- **Requirement**
In the records below, how many lines hold the string "sentence"? Give only the number.

- **Material for this exercise**
——————————
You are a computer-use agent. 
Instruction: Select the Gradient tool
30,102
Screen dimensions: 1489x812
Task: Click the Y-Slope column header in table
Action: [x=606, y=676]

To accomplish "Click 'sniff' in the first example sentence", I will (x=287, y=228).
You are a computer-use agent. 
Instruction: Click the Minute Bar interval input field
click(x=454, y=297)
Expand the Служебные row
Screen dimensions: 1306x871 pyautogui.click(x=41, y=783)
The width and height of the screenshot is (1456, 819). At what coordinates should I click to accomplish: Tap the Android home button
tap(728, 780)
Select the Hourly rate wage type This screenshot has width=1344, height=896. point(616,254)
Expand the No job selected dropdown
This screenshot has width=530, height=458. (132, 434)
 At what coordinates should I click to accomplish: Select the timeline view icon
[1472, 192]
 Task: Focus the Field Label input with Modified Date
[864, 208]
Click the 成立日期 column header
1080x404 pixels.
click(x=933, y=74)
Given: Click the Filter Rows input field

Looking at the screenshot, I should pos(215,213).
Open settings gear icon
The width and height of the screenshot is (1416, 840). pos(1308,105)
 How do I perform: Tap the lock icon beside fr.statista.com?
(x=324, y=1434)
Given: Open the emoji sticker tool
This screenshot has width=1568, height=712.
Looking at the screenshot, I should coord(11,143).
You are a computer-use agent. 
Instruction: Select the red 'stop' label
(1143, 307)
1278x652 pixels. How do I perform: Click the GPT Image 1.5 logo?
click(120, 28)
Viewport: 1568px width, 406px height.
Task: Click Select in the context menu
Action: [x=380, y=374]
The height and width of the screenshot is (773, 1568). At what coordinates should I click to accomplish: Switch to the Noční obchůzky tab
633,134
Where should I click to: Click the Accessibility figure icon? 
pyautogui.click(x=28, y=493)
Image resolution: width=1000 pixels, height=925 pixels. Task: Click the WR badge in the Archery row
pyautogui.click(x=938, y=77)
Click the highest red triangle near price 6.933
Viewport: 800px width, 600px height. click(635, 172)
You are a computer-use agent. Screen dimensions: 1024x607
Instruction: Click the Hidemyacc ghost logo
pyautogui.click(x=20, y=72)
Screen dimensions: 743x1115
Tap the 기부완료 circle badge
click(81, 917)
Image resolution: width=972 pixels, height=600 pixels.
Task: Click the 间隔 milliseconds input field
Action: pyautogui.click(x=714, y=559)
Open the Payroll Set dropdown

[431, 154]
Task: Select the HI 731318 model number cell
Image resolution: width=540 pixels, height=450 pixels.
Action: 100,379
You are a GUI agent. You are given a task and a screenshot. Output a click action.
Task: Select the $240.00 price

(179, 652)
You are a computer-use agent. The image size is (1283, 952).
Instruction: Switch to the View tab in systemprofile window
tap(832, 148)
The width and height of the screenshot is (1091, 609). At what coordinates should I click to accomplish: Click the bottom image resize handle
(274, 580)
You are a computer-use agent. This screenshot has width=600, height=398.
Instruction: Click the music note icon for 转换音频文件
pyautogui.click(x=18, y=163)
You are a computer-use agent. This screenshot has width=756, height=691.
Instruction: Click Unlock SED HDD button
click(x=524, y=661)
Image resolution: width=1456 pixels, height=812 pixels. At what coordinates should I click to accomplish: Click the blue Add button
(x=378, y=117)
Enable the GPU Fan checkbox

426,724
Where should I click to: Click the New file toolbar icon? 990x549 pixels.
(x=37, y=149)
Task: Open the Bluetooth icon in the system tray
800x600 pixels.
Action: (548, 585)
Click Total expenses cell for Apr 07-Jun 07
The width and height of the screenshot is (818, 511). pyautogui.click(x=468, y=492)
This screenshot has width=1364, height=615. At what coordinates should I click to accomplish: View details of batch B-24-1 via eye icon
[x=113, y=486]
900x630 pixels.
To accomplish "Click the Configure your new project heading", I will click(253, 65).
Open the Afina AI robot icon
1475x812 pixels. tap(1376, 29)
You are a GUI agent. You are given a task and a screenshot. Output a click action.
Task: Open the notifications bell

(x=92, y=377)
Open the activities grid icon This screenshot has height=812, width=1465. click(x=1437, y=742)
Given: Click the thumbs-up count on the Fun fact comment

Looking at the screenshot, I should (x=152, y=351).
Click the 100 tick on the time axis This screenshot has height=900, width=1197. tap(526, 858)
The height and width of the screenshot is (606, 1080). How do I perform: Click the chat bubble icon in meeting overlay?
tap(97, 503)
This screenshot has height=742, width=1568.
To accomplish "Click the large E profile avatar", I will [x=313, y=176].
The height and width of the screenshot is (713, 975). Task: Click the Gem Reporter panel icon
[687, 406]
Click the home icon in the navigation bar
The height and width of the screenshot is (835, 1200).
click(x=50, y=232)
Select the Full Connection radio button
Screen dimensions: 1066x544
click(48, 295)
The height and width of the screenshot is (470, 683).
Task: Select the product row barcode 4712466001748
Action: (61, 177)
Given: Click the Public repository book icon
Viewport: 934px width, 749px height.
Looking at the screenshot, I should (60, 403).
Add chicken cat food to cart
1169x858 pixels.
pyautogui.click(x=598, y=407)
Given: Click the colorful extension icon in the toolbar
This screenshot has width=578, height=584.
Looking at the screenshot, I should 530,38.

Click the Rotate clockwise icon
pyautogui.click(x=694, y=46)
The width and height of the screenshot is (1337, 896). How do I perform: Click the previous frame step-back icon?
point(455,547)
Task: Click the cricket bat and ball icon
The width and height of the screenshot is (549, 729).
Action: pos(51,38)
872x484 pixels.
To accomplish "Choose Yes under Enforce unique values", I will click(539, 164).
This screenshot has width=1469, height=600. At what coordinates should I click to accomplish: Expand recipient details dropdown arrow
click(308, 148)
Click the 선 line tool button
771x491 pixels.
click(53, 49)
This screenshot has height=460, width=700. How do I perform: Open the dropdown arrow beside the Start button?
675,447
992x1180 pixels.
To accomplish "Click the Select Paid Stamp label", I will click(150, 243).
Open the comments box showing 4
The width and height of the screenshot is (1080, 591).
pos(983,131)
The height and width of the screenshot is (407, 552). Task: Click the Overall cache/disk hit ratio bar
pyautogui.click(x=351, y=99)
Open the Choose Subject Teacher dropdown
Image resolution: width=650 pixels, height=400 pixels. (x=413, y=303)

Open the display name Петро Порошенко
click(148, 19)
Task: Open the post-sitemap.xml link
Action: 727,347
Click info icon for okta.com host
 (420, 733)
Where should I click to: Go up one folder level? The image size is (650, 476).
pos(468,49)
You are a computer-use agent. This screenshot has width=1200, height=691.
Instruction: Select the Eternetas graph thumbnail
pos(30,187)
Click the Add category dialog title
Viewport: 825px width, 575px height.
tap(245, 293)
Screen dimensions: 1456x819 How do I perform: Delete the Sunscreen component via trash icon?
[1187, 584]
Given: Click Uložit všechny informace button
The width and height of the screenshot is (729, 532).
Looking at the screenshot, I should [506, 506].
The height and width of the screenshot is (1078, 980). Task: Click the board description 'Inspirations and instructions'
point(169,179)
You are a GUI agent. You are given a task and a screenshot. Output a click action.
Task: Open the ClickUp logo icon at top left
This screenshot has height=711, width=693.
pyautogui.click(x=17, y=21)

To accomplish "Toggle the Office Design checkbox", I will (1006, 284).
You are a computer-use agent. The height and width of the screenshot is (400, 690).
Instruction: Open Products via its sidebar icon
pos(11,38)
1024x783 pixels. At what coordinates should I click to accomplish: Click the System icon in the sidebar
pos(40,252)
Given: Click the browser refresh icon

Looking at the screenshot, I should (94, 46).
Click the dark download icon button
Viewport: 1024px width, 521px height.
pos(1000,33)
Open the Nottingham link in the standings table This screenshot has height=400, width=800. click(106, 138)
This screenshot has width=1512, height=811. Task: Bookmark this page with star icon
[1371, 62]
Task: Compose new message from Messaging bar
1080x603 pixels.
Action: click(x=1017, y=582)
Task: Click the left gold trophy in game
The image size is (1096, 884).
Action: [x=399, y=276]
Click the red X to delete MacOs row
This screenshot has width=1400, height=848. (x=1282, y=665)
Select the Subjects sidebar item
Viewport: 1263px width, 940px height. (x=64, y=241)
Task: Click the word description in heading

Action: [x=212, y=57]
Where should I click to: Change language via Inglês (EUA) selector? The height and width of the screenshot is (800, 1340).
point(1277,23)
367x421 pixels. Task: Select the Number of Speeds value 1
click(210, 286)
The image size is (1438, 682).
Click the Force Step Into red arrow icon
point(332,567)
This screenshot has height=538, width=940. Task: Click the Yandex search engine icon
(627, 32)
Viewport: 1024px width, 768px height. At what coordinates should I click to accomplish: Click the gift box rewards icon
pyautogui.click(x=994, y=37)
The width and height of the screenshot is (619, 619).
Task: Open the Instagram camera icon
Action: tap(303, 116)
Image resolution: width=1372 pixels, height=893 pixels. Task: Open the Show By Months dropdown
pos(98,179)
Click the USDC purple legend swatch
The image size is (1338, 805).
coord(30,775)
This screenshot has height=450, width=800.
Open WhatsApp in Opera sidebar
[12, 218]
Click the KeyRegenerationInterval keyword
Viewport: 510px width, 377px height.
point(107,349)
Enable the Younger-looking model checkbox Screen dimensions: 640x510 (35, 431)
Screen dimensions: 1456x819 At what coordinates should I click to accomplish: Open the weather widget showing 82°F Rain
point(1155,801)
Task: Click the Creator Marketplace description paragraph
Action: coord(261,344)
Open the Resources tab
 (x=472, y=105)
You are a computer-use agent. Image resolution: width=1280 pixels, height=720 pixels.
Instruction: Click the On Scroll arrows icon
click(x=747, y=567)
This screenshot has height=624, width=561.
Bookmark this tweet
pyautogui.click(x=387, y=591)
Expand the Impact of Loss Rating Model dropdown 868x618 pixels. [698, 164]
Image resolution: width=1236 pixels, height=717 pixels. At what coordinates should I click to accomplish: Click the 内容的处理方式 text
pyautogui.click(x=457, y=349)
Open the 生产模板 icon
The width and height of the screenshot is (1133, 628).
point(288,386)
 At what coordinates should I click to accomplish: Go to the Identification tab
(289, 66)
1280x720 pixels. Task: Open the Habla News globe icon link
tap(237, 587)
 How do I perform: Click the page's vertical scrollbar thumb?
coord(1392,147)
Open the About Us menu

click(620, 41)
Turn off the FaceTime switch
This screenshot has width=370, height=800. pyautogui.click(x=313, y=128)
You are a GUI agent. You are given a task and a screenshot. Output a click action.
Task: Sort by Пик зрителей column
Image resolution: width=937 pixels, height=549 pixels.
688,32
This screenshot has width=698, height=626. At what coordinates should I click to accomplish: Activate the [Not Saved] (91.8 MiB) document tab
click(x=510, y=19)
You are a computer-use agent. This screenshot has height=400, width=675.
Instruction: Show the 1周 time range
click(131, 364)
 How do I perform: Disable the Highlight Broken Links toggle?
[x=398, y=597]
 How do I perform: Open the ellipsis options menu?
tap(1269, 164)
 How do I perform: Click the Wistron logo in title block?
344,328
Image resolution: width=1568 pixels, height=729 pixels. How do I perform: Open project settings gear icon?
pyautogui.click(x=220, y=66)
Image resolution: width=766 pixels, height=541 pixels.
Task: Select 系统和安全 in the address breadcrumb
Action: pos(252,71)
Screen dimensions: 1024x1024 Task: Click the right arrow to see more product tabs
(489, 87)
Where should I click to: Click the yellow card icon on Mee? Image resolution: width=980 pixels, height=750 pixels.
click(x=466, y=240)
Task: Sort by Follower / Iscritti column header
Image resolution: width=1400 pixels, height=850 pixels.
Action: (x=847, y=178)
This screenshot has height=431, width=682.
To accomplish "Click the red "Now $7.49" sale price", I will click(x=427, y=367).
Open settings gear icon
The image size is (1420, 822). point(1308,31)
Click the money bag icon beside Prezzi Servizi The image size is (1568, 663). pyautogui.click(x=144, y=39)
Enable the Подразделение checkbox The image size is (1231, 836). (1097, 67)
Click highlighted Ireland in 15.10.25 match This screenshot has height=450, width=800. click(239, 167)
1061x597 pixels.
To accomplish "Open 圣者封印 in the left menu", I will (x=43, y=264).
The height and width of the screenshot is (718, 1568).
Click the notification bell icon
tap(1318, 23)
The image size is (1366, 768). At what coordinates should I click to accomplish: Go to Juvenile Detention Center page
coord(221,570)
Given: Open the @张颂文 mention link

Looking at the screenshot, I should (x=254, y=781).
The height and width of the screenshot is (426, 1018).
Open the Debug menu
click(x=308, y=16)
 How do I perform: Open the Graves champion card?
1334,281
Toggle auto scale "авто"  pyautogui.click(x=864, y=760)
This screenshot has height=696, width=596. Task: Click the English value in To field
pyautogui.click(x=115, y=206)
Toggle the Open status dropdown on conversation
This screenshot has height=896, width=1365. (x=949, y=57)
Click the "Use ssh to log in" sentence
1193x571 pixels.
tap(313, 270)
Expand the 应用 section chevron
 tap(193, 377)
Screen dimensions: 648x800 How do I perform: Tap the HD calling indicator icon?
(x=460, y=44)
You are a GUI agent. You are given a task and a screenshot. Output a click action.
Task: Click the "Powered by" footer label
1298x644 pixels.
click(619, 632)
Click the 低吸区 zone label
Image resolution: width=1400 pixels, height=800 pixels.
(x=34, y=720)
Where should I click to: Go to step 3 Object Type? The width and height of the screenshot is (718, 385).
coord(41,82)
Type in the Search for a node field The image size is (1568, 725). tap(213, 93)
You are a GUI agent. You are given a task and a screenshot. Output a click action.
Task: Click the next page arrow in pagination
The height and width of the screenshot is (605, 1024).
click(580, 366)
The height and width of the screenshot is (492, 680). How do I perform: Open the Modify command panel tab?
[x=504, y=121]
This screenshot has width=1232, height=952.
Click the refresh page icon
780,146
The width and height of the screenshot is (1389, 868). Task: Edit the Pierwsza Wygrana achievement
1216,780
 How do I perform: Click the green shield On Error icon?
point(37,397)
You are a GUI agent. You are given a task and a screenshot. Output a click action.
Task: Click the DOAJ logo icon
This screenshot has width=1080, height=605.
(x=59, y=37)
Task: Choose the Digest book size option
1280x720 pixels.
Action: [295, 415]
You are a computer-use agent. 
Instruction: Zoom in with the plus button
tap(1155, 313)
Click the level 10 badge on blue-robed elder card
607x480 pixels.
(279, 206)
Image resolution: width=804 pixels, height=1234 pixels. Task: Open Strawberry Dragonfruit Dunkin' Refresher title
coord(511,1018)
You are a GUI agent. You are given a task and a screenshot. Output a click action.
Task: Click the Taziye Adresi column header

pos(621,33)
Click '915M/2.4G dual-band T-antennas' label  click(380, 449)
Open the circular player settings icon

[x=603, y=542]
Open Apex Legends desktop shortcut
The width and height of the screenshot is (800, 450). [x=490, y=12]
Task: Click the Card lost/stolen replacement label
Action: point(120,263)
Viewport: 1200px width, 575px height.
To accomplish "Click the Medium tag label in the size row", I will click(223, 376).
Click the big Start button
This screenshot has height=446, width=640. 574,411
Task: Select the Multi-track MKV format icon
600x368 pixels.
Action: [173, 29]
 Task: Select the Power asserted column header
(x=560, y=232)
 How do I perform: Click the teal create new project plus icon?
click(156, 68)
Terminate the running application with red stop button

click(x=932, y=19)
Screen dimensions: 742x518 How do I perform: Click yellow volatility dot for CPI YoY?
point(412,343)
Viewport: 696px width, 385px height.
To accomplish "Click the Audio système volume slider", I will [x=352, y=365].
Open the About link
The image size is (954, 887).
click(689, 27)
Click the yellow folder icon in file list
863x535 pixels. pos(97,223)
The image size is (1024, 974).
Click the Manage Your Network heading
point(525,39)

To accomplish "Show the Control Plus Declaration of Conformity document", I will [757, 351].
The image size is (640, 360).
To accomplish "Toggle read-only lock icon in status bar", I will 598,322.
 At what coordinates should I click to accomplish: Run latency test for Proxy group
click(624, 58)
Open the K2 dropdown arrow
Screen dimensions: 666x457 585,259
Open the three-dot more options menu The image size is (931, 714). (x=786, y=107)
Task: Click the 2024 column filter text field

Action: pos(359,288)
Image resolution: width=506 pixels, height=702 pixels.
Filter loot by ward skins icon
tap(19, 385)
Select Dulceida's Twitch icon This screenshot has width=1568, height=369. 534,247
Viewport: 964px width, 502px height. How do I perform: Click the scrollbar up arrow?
——————————
- **Answer for the task**
2